L'Editoriale
Sabato 03 Novembre 2018
Il Quirinale vigila,
l’Europa ci guarda
La lettera che il presidente della Repubblica il 1 novembre ha inviato a Giuseppe Conte sulla manovra di Bilancio non è che l’ultimo atto di una lista di sollecitazioni che, a scorrerla, ha un che di martellante. Basta vedere le date. Solo un giorno prima della lettera citata («difendere il risparmio degli italiani», «porre l’Italia al riparo dell’instabilità finanziaria») Mattarella, in occasione della Giornata del Risparmio, aveva richiamato non solo la necessità di salvaguardare i risparmi delle famiglie italiane ma anche il valore della stabilità economico-finanziaria dell’Italia in un contesto di «equilibrio dei bilanci pubblici». Nella settimana precedente, il 23 ottobre nel discorso ai sindaci il Capo dello Stato aveva affermato che la «logica dell’equilibrio di Bilancio non è semplicemente quella di un astratto rigore» e che bisogna procedere «scongiurando il disordine finanziario i cui contraccolpi colpirebbero soprattutto le fasce più deboli della popolazione».

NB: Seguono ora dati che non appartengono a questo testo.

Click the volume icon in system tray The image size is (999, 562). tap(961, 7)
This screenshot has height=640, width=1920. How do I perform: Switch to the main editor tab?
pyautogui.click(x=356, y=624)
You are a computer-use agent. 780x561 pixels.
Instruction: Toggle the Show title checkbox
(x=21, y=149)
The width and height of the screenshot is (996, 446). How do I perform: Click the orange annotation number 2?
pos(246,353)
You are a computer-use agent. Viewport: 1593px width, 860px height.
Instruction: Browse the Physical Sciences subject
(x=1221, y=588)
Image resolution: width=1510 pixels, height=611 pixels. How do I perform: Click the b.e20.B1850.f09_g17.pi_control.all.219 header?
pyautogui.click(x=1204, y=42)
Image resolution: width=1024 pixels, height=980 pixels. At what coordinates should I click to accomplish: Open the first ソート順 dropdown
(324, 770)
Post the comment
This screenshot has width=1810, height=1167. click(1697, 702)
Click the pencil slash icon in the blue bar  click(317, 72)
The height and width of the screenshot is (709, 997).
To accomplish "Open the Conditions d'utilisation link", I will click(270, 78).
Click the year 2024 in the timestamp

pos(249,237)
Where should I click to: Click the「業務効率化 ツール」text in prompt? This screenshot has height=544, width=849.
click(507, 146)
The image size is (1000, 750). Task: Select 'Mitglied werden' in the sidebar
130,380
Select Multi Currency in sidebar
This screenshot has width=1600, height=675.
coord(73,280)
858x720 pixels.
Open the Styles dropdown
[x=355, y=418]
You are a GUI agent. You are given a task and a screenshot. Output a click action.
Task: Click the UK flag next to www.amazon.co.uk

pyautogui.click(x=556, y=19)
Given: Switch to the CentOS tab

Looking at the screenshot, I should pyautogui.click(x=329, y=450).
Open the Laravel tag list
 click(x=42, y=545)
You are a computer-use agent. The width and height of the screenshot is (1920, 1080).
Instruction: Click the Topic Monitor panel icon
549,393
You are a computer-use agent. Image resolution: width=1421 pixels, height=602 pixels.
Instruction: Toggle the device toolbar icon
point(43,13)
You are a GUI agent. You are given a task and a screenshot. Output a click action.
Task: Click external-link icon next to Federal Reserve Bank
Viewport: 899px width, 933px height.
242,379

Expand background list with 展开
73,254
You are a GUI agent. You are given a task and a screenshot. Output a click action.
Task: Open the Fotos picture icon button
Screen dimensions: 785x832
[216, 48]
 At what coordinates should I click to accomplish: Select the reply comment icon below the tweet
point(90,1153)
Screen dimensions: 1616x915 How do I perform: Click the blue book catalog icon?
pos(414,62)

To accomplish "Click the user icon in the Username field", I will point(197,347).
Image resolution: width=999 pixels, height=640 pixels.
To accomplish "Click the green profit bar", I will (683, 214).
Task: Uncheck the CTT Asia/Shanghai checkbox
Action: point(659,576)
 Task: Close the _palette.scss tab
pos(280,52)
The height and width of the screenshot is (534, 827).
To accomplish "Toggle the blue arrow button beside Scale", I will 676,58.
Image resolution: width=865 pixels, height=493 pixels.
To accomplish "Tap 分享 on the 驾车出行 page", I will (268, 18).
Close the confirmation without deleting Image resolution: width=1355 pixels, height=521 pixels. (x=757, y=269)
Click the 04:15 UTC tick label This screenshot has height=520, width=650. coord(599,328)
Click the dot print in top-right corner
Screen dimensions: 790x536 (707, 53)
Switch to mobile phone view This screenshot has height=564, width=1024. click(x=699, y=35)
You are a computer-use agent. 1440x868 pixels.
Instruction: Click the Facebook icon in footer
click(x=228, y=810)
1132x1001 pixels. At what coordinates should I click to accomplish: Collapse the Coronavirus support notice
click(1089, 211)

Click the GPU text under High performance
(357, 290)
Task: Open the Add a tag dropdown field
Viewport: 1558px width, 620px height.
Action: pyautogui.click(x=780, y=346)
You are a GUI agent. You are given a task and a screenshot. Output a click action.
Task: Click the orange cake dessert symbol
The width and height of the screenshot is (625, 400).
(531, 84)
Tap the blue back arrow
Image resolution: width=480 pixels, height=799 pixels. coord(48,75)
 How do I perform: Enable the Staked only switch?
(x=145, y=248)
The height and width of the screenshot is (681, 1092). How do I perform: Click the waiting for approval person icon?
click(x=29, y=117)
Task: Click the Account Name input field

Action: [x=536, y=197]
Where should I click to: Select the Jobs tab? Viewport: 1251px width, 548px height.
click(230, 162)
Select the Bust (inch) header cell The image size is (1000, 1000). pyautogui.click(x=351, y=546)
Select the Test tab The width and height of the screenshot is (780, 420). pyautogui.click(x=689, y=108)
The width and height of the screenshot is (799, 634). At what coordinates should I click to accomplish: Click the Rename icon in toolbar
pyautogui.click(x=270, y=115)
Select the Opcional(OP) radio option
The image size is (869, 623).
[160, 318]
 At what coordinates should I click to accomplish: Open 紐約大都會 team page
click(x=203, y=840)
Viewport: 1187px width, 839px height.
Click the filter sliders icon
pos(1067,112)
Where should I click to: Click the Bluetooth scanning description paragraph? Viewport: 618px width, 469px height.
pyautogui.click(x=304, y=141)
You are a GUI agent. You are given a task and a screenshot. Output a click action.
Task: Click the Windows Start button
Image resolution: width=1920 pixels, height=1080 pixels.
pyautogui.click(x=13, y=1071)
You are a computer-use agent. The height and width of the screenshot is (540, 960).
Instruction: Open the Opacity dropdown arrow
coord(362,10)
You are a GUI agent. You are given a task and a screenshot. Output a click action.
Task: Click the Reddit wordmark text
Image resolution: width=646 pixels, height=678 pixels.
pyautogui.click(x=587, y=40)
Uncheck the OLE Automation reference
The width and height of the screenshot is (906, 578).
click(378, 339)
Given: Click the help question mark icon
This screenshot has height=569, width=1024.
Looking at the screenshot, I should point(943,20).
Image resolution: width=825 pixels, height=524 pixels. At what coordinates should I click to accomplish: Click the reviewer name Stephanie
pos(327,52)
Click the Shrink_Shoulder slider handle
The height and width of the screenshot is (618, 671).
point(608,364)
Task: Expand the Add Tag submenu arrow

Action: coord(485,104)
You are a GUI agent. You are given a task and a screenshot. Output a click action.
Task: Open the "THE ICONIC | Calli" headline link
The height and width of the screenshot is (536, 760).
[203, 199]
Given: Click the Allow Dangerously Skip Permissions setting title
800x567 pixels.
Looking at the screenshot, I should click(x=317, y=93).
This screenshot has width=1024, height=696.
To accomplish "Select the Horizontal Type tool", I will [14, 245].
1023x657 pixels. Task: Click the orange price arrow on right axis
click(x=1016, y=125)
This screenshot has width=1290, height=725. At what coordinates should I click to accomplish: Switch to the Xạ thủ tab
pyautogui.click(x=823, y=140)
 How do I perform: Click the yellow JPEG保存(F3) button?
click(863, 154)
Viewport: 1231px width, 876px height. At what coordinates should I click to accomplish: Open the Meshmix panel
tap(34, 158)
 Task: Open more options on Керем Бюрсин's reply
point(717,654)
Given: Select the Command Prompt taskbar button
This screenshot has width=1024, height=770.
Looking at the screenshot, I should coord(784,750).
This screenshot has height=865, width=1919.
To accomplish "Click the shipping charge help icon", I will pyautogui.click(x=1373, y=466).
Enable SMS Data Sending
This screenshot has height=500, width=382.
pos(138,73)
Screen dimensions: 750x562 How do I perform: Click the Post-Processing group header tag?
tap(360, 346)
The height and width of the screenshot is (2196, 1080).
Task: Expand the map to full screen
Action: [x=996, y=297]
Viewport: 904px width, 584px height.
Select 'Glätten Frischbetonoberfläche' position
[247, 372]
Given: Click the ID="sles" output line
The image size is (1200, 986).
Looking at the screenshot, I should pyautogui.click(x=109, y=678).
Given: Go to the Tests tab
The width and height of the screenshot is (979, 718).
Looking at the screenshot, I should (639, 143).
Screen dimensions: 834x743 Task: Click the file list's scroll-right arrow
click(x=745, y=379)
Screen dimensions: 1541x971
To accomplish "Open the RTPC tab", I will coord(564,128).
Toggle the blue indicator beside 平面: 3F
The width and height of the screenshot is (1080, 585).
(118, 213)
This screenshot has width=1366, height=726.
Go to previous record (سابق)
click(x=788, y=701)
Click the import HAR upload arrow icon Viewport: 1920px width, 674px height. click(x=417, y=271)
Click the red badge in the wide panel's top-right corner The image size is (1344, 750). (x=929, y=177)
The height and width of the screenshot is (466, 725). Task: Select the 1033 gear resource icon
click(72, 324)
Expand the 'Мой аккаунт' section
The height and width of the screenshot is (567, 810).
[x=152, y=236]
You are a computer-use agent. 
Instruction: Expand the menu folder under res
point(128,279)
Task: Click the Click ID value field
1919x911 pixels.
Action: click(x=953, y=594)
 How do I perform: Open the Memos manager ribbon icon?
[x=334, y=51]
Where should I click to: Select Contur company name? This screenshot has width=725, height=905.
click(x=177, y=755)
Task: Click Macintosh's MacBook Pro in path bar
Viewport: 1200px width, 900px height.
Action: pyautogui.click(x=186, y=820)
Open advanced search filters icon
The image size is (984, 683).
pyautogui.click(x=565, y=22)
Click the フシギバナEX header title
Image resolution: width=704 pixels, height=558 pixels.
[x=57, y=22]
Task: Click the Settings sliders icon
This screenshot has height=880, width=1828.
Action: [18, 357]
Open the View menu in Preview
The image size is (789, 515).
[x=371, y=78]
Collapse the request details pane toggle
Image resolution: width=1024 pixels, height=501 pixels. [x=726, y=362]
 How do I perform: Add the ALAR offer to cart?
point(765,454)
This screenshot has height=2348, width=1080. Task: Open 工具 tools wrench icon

E tutto questo in un quadro in cui il primo cittadino, ricordando l’interventismo del suo predecessore Giovanni Gronchi, rivendicava a sé (18 ottobre) «il diritto-dovere di segnare indirizzi e orientamenti quando lo ritenga essenziale agli interessi della Nazione» sia pure senza sovrapporsi a Parlamento e governo. Né va dimenticato che, a proposito di sicurezza e immigrazione, firmando il decreto emanato da Salvini, aveva aggiunto una postilla ufficiale in cui si legge: «Restano fermi gli obblighi costituzionali e internazionali dello Stato pur se non espressamente richiamati nel testo normativo», che è una vera e propria correzione del decreto.
Basta insomma questo elenco, che potrebbe continuare, a dire quanto il presidente della Repubblica segua con apprensione la politica governativa sia sotto il profilo dell’economia che di quello migratorio. In altre occasioni Mattarella ha insistito nella necessità di dialogare con le istituzioni europee e con i partner evitando in ogni modo un isolamento del Paese che porta solo conseguenze negative. Chissà allora cosa avrà pensato guardando come gli europarlamentari grillini hanno travisato le parole di un’intervista dell’ex commissario europeo Dijsselbloem mettendogli in bocca addirittura l’incitamento ad un attacco finanziario all’Italia per farci capire che dobbiamo restare nei ranghi. Parole che il «falco» delle finanze Ue non ha mai pronunciato.
Episodi che Mattarella certamente guarda con fastidio e preoccupazione. Anche perché ha ereditato un ruolo che la crisi del 2011 ha attribuito nei fatti a Giorgio Napolitano: non è un mistero che da Berlino, Francoforte, Bruxelles si guardi al Quirinale come all’unica istituzione «stabile» – l’unica che duri sicuramente sette anni – e affidabile. È la stessa Europa che ci rinfaccia di non aver mantenuto la parola sugli obiettivi di deficit messi nero su bianco non solo da Pier Carlo Padoan, ma anche dal suo successore Giovanni Tria agli esordi del governo giallo-verde. La diffidenza atavica nei nostri confronti deve aver così indotto ben dieci Paesi del Nord (una nuova «Lega Anseatica») a chiedere alla Commissione di stringere i cordoni del fondo Salva-Stati, una sorta di misura anti-contagio che, in caso di crisi finanziaria molto seria, metterebbe alle corde l’Italia e di fatto la spingerebbe fuori dell’eurozona. Una sola cosa consola Mattarella nella sua continua richiesta di moderazione a Tria, Conte e soprattutto Salvini e di Maio: che a quel punto sarebbe l’euro nel suo complesso ad andare fuori controllo in un avvitamento le cui conseguenze oggi non sono nemmeno immaginabili. Guarda caso, proprio quelle cui pensa Savona, l’economista che Mattarella non ha voluto ministro dell’Economia, quando insiste perché l’Italia si doti di un «piano B».